Task objective
Set the entries down once more, exactly as they are worded.
(Data supplied Opens)
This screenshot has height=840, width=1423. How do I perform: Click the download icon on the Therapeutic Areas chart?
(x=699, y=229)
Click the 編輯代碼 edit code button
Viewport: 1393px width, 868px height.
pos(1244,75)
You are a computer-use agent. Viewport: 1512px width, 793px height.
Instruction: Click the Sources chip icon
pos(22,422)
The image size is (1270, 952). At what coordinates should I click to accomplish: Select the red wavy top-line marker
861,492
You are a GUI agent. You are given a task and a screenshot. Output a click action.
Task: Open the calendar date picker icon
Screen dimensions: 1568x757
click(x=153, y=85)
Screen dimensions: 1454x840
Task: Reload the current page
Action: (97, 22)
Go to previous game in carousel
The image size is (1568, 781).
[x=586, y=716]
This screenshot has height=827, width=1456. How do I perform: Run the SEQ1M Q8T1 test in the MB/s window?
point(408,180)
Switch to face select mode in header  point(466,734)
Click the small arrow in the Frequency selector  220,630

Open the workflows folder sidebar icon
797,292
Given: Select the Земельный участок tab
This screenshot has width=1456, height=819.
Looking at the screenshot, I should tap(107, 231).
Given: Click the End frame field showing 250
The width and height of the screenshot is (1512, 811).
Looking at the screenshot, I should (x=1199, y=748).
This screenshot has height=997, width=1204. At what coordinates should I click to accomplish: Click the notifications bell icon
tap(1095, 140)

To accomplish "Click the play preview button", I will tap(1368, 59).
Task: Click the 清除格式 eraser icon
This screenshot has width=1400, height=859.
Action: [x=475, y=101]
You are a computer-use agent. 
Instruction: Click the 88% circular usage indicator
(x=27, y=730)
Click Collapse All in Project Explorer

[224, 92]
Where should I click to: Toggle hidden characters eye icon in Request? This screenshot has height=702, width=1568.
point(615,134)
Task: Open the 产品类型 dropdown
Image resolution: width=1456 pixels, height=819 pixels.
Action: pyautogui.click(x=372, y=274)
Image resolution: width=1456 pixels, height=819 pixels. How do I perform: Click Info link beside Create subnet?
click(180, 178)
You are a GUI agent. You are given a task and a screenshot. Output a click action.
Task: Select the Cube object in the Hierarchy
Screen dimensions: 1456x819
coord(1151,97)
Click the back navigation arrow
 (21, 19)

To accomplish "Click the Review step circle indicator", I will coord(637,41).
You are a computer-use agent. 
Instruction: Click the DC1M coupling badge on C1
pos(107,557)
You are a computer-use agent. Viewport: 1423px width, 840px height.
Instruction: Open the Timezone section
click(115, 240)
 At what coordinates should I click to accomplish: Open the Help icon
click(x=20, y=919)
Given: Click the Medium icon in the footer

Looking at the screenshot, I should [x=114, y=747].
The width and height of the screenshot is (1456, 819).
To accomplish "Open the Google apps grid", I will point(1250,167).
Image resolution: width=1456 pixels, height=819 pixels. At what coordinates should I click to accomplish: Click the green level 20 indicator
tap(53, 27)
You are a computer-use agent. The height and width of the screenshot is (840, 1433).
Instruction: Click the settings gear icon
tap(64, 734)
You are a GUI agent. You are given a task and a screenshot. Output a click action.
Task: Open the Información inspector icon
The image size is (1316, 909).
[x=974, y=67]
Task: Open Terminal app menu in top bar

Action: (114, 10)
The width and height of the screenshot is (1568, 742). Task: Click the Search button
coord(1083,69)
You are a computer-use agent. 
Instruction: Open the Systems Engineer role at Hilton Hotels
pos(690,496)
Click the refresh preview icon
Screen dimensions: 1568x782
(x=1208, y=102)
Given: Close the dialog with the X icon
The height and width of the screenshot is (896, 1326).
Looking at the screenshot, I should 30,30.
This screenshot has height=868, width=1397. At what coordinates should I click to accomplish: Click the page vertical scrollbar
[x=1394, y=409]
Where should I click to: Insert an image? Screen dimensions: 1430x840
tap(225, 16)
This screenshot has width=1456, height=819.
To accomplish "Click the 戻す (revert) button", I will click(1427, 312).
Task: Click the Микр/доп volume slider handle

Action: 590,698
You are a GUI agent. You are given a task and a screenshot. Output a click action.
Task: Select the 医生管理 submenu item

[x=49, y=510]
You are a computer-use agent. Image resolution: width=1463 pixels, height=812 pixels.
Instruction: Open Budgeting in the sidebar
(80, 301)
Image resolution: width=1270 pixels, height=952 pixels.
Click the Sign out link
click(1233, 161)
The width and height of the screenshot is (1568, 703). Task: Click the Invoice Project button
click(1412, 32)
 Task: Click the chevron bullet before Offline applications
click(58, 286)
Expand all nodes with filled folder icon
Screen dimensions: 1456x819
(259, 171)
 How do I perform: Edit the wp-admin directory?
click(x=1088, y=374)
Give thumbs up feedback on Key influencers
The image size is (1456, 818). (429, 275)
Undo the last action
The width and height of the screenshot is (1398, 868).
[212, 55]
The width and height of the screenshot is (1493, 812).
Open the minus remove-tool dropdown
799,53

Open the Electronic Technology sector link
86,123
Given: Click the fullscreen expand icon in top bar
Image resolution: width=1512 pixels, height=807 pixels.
(Data supplied Closes)
Result for this task
This screenshot has height=840, width=1423. How do I perform: Click the download icon on the Therapeutic Areas chart?
(x=699, y=229)
Click the 編輯代碼 edit code button
Viewport: 1393px width, 868px height.
pos(1244,75)
You are a computer-use agent. Viewport: 1512px width, 793px height.
Instruction: Click the Sources chip icon
pos(22,422)
The image size is (1270, 952). At what coordinates should I click to accomplish: Select the red wavy top-line marker
861,492
You are a GUI agent. You are given a task and a screenshot. Output a click action.
Task: Open the calendar date picker icon
Screen dimensions: 1568x757
click(x=153, y=85)
Screen dimensions: 1454x840
Task: Reload the current page
Action: (97, 22)
Go to previous game in carousel
The image size is (1568, 781).
[x=586, y=716]
This screenshot has height=827, width=1456. How do I perform: Run the SEQ1M Q8T1 test in the MB/s window?
point(408,180)
Switch to face select mode in header  point(466,734)
Click the small arrow in the Frequency selector  220,630

Open the workflows folder sidebar icon
797,292
Given: Select the Земельный участок tab
This screenshot has width=1456, height=819.
Looking at the screenshot, I should tap(107, 231).
Given: Click the End frame field showing 250
The width and height of the screenshot is (1512, 811).
Looking at the screenshot, I should (x=1199, y=748).
This screenshot has height=997, width=1204. At what coordinates should I click to accomplish: Click the notifications bell icon
tap(1095, 140)

To accomplish "Click the play preview button", I will tap(1368, 59).
Task: Click the 清除格式 eraser icon
This screenshot has width=1400, height=859.
Action: [x=475, y=101]
You are a computer-use agent. 
Instruction: Click the 88% circular usage indicator
(x=27, y=730)
Click Collapse All in Project Explorer

[224, 92]
Where should I click to: Toggle hidden characters eye icon in Request? This screenshot has height=702, width=1568.
point(615,134)
Task: Open the 产品类型 dropdown
Image resolution: width=1456 pixels, height=819 pixels.
Action: pyautogui.click(x=372, y=274)
Image resolution: width=1456 pixels, height=819 pixels. How do I perform: Click Info link beside Create subnet?
click(180, 178)
You are a GUI agent. You are given a task and a screenshot. Output a click action.
Task: Select the Cube object in the Hierarchy
Screen dimensions: 1456x819
coord(1151,97)
Click the back navigation arrow
 (21, 19)

To accomplish "Click the Review step circle indicator", I will coord(637,41).
You are a computer-use agent. 
Instruction: Click the DC1M coupling badge on C1
pos(107,557)
You are a computer-use agent. Viewport: 1423px width, 840px height.
Instruction: Open the Timezone section
click(115, 240)
 At what coordinates should I click to accomplish: Open the Help icon
click(x=20, y=919)
Given: Click the Medium icon in the footer

Looking at the screenshot, I should [x=114, y=747].
The width and height of the screenshot is (1456, 819).
To accomplish "Open the Google apps grid", I will point(1250,167).
Image resolution: width=1456 pixels, height=819 pixels. At what coordinates should I click to accomplish: Click the green level 20 indicator
tap(53, 27)
You are a computer-use agent. The height and width of the screenshot is (840, 1433).
Instruction: Click the settings gear icon
tap(64, 734)
You are a GUI agent. You are given a task and a screenshot. Output a click action.
Task: Open the Información inspector icon
The image size is (1316, 909).
[x=974, y=67]
Task: Open Terminal app menu in top bar

Action: (114, 10)
The width and height of the screenshot is (1568, 742). Task: Click the Search button
coord(1083,69)
You are a computer-use agent. 
Instruction: Open the Systems Engineer role at Hilton Hotels
pos(690,496)
Click the refresh preview icon
Screen dimensions: 1568x782
(x=1208, y=102)
Given: Close the dialog with the X icon
The height and width of the screenshot is (896, 1326).
Looking at the screenshot, I should 30,30.
This screenshot has height=868, width=1397. At what coordinates should I click to accomplish: Click the page vertical scrollbar
[x=1394, y=409]
Where should I click to: Insert an image? Screen dimensions: 1430x840
tap(225, 16)
This screenshot has width=1456, height=819.
To accomplish "Click the 戻す (revert) button", I will click(1427, 312).
Task: Click the Микр/доп volume slider handle

Action: 590,698
You are a GUI agent. You are given a task and a screenshot. Output a click action.
Task: Select the 医生管理 submenu item

[x=49, y=510]
You are a computer-use agent. Image resolution: width=1463 pixels, height=812 pixels.
Instruction: Open Budgeting in the sidebar
(80, 301)
Image resolution: width=1270 pixels, height=952 pixels.
Click the Sign out link
click(1233, 161)
The width and height of the screenshot is (1568, 703). Task: Click the Invoice Project button
click(1412, 32)
 Task: Click the chevron bullet before Offline applications
click(58, 286)
Expand all nodes with filled folder icon
Screen dimensions: 1456x819
(259, 171)
 How do I perform: Edit the wp-admin directory?
click(x=1088, y=374)
Give thumbs up feedback on Key influencers
The image size is (1456, 818). (429, 275)
Undo the last action
The width and height of the screenshot is (1398, 868).
[212, 55]
The width and height of the screenshot is (1493, 812).
Open the minus remove-tool dropdown
799,53

Open the Electronic Technology sector link
86,123
Given: Click the fullscreen expand icon in top bar
Image resolution: width=1512 pixels, height=807 pixels.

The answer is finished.